[Target pointing data]
....................

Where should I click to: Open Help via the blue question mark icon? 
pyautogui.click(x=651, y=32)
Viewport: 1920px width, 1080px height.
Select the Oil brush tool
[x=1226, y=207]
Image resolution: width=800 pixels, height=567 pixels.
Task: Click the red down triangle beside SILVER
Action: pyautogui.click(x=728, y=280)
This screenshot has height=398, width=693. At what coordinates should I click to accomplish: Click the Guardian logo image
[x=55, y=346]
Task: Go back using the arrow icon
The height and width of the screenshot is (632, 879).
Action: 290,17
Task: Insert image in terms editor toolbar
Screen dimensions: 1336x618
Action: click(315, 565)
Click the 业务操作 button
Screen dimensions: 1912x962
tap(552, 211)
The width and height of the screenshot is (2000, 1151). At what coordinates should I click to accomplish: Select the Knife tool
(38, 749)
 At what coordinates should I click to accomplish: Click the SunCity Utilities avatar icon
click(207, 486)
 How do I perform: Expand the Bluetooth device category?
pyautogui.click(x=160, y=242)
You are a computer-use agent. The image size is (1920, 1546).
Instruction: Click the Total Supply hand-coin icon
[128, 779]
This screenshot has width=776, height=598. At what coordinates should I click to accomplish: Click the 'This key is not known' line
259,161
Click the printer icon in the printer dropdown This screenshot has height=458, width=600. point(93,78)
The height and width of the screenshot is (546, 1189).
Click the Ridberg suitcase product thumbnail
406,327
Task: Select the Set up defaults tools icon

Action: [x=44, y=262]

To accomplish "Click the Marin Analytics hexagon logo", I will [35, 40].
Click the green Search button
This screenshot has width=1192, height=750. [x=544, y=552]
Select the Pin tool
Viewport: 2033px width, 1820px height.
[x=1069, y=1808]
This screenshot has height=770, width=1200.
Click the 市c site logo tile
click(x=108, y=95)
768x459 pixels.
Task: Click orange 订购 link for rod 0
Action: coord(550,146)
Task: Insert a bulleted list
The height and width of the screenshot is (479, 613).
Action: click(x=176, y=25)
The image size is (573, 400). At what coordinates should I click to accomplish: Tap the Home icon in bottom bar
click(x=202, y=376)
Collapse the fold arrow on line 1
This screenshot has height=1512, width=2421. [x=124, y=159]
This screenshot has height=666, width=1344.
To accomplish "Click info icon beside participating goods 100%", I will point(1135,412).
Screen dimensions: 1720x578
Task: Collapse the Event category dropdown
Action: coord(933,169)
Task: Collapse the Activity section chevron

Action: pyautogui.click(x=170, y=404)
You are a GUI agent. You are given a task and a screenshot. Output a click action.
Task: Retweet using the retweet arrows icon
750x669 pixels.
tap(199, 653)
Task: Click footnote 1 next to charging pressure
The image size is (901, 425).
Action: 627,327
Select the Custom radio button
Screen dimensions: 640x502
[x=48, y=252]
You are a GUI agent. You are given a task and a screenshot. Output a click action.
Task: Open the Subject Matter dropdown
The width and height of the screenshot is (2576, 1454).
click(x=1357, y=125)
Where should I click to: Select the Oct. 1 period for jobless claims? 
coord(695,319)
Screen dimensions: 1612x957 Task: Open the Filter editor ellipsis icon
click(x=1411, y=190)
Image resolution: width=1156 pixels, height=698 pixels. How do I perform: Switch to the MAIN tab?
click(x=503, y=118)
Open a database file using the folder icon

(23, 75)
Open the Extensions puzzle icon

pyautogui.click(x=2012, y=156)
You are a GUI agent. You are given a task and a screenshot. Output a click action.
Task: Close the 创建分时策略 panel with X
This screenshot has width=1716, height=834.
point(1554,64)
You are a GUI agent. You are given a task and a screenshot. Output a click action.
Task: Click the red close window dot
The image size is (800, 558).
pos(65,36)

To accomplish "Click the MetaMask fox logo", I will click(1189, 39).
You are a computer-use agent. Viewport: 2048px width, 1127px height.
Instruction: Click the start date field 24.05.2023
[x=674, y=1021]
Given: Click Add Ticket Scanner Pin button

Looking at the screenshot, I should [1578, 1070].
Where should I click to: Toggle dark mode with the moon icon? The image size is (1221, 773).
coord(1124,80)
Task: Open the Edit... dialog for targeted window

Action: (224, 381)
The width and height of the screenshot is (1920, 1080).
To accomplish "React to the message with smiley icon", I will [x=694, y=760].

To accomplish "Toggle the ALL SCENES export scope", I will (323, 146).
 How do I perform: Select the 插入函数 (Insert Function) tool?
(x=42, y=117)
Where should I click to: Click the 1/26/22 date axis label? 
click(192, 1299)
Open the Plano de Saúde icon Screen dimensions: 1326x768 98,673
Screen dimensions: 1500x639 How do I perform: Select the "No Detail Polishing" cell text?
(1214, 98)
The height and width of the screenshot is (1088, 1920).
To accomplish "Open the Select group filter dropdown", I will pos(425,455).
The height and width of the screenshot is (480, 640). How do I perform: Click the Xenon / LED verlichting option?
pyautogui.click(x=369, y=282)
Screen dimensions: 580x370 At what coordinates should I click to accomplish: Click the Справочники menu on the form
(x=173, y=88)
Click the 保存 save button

....................

Exercise: Switch "Knife" to "Scalpel" throughout the records above, and write the records out again with nothing else altered.

Exercise response:
Where should I click to: Open Help via the blue question mark icon? 
pyautogui.click(x=651, y=32)
Viewport: 1920px width, 1080px height.
Select the Oil brush tool
[x=1226, y=207]
Image resolution: width=800 pixels, height=567 pixels.
Task: Click the red down triangle beside SILVER
Action: pyautogui.click(x=728, y=280)
This screenshot has height=398, width=693. At what coordinates should I click to accomplish: Click the Guardian logo image
[x=55, y=346]
Task: Go back using the arrow icon
The height and width of the screenshot is (632, 879).
Action: 290,17
Task: Insert image in terms editor toolbar
Screen dimensions: 1336x618
Action: click(315, 565)
Click the 业务操作 button
Screen dimensions: 1912x962
tap(552, 211)
The width and height of the screenshot is (2000, 1151). At what coordinates should I click to accomplish: Select the Scalpel tool
(38, 749)
 At what coordinates should I click to accomplish: Click the SunCity Utilities avatar icon
click(207, 486)
 How do I perform: Expand the Bluetooth device category?
pyautogui.click(x=160, y=242)
You are a computer-use agent. The image size is (1920, 1546).
Instruction: Click the Total Supply hand-coin icon
[128, 779]
This screenshot has width=776, height=598. At what coordinates should I click to accomplish: Click the 'This key is not known' line
259,161
Click the printer icon in the printer dropdown This screenshot has height=458, width=600. point(93,78)
The height and width of the screenshot is (546, 1189).
Click the Ridberg suitcase product thumbnail
406,327
Task: Select the Set up defaults tools icon

Action: [x=44, y=262]

To accomplish "Click the Marin Analytics hexagon logo", I will [35, 40].
Click the green Search button
This screenshot has width=1192, height=750. [x=544, y=552]
Select the Pin tool
Viewport: 2033px width, 1820px height.
[x=1069, y=1808]
This screenshot has height=770, width=1200.
Click the 市c site logo tile
click(x=108, y=95)
768x459 pixels.
Task: Click orange 订购 link for rod 0
Action: coord(550,146)
Task: Insert a bulleted list
The height and width of the screenshot is (479, 613).
Action: click(x=176, y=25)
The image size is (573, 400). At what coordinates should I click to accomplish: Tap the Home icon in bottom bar
click(x=202, y=376)
Collapse the fold arrow on line 1
This screenshot has height=1512, width=2421. [x=124, y=159]
This screenshot has height=666, width=1344.
To accomplish "Click info icon beside participating goods 100%", I will point(1135,412).
Screen dimensions: 1720x578
Task: Collapse the Event category dropdown
Action: coord(933,169)
Task: Collapse the Activity section chevron

Action: pyautogui.click(x=170, y=404)
You are a GUI agent. You are given a task and a screenshot. Output a click action.
Task: Retweet using the retweet arrows icon
750x669 pixels.
tap(199, 653)
Task: Click footnote 1 next to charging pressure
The image size is (901, 425).
Action: 627,327
Select the Custom radio button
Screen dimensions: 640x502
[x=48, y=252]
You are a GUI agent. You are given a task and a screenshot. Output a click action.
Task: Open the Subject Matter dropdown
The width and height of the screenshot is (2576, 1454).
click(x=1357, y=125)
Where should I click to: Select the Oct. 1 period for jobless claims? 
coord(695,319)
Screen dimensions: 1612x957 Task: Open the Filter editor ellipsis icon
click(x=1411, y=190)
Image resolution: width=1156 pixels, height=698 pixels. How do I perform: Switch to the MAIN tab?
click(x=503, y=118)
Open a database file using the folder icon

(23, 75)
Open the Extensions puzzle icon

pyautogui.click(x=2012, y=156)
You are a GUI agent. You are given a task and a screenshot. Output a click action.
Task: Close the 创建分时策略 panel with X
This screenshot has width=1716, height=834.
point(1554,64)
You are a GUI agent. You are given a task and a screenshot. Output a click action.
Task: Click the red close window dot
The image size is (800, 558).
pos(65,36)

To accomplish "Click the MetaMask fox logo", I will click(1189, 39).
You are a computer-use agent. Viewport: 2048px width, 1127px height.
Instruction: Click the start date field 24.05.2023
[x=674, y=1021]
Given: Click Add Ticket Scanner Pin button

Looking at the screenshot, I should [1578, 1070].
Where should I click to: Toggle dark mode with the moon icon? The image size is (1221, 773).
coord(1124,80)
Task: Open the Edit... dialog for targeted window

Action: (224, 381)
The width and height of the screenshot is (1920, 1080).
To accomplish "React to the message with smiley icon", I will [x=694, y=760].

To accomplish "Toggle the ALL SCENES export scope", I will (323, 146).
 How do I perform: Select the 插入函数 (Insert Function) tool?
(x=42, y=117)
Where should I click to: Click the 1/26/22 date axis label? 
click(192, 1299)
Open the Plano de Saúde icon Screen dimensions: 1326x768 98,673
Screen dimensions: 1500x639 How do I perform: Select the "No Detail Polishing" cell text?
(1214, 98)
The height and width of the screenshot is (1088, 1920).
To accomplish "Open the Select group filter dropdown", I will pos(425,455).
The height and width of the screenshot is (480, 640). How do I perform: Click the Xenon / LED verlichting option?
pyautogui.click(x=369, y=282)
Screen dimensions: 580x370 At what coordinates should I click to accomplish: Click the Справочники menu on the form
(x=173, y=88)
Click the 保存 save button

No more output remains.